There are people all over the place with weird genetic traits (your natural resistance is a new one for me too) A FB friend and former TMFer has a really weird resistance to a good many of the common vaccines. Found out that she has never mounted an immune response to the rubella vaccine, in spite of numerous attempts. Likewise the Hep B vaccine. Also, after a DVT and starting Warfarin therapy (theoretically ramping up gradually) her first INR reading was 9….everso high. Where do these quirky traits come from and what might’ve been the advantage when they occured.

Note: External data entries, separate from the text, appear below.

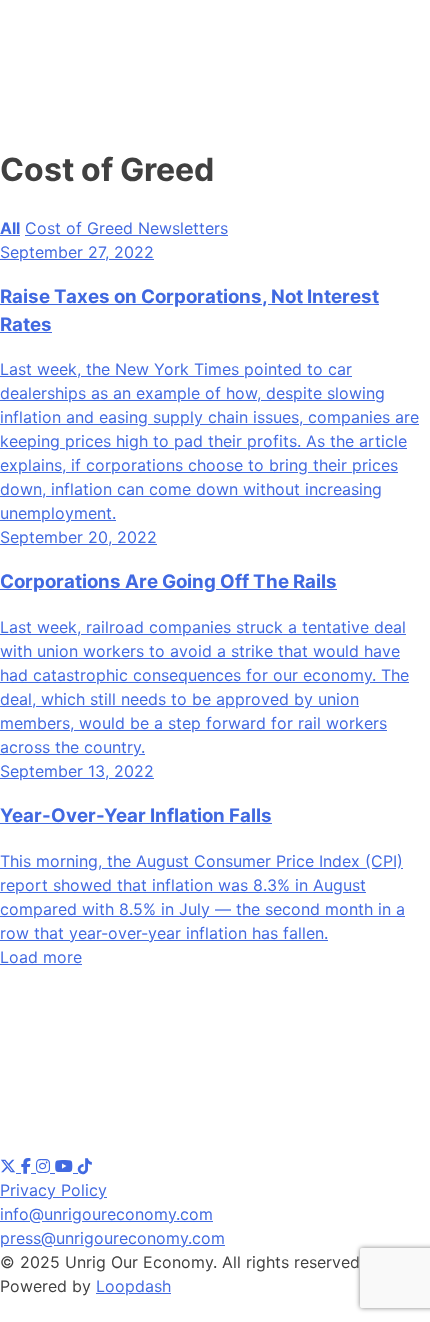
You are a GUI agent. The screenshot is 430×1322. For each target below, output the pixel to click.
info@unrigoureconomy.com (106, 1214)
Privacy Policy (53, 1190)
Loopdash (133, 1286)
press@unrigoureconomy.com (112, 1238)
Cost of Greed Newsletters (126, 228)
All (10, 228)
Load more (41, 957)
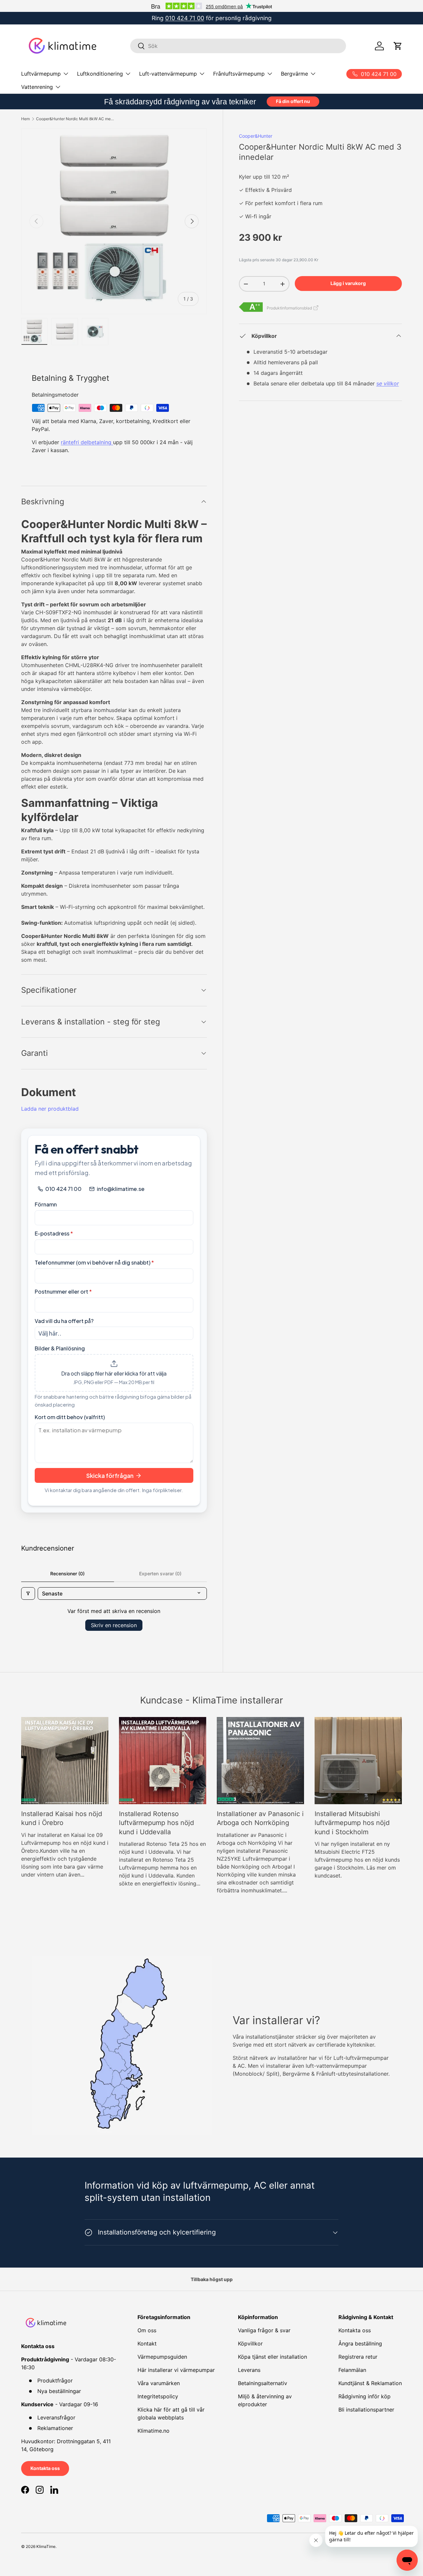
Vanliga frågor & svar (264, 2330)
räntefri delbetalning (87, 442)
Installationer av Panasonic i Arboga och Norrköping (260, 1818)
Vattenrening (37, 87)
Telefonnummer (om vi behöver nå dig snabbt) (94, 1262)
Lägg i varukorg (348, 283)
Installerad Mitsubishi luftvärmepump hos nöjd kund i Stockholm (352, 1823)
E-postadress (54, 1233)
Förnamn (46, 1204)
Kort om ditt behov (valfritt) (70, 1416)
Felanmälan (352, 2370)
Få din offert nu (293, 101)
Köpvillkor (250, 2343)
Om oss (146, 2330)
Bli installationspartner (366, 2409)
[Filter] (28, 1593)
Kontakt (147, 2343)
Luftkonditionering (100, 73)
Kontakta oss (45, 2468)
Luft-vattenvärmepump (168, 73)
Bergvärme (294, 73)
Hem (25, 119)
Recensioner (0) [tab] (67, 1573)
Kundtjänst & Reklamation (370, 2383)
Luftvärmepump (41, 73)
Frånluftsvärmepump (239, 73)
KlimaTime (46, 2546)
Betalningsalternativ (262, 2383)
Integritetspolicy (157, 2396)
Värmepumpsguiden (162, 2356)
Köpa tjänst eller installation (272, 2356)
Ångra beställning (360, 2343)
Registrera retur (357, 2356)
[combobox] (238, 46)
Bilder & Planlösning (60, 1348)
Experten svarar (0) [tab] (160, 1573)
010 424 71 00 (184, 18)
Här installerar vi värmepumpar (176, 2370)
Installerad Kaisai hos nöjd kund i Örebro (61, 1818)
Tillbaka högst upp (212, 2279)
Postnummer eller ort (63, 1291)
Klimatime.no (153, 2430)
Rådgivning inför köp (364, 2396)
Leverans (249, 2370)
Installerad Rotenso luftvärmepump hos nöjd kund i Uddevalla (156, 1823)
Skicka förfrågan (110, 1475)
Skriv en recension (114, 1625)
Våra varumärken (158, 2383)
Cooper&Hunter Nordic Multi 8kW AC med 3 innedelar (75, 119)
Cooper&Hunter (255, 136)
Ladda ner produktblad (50, 1108)
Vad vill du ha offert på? (64, 1320)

Not every (even) beneficial mutation has “an advantage”. Sometimes, just not having a disadvantage is enough. So long as it doesn’t affect mortality up through child-bearing age it will continue, unseen and unfelt, forever - at least until that mutation does wind up having a detrimental effect (which may be never.) These “neutral” mutations can add up, ending in something scientists call genetic drift.
“Evolution” only really cares about the bad stuff - and it really cares because you can die, and the good stuff, which has to be really good to make a difference.
I have an uncle who spent 2 years in bed after that vaccination. Imagine the public response today.
Then there are the theories around the abstraction of a selfishness gene. Without which there is no genetic motivation. But that might just be mitochondrial.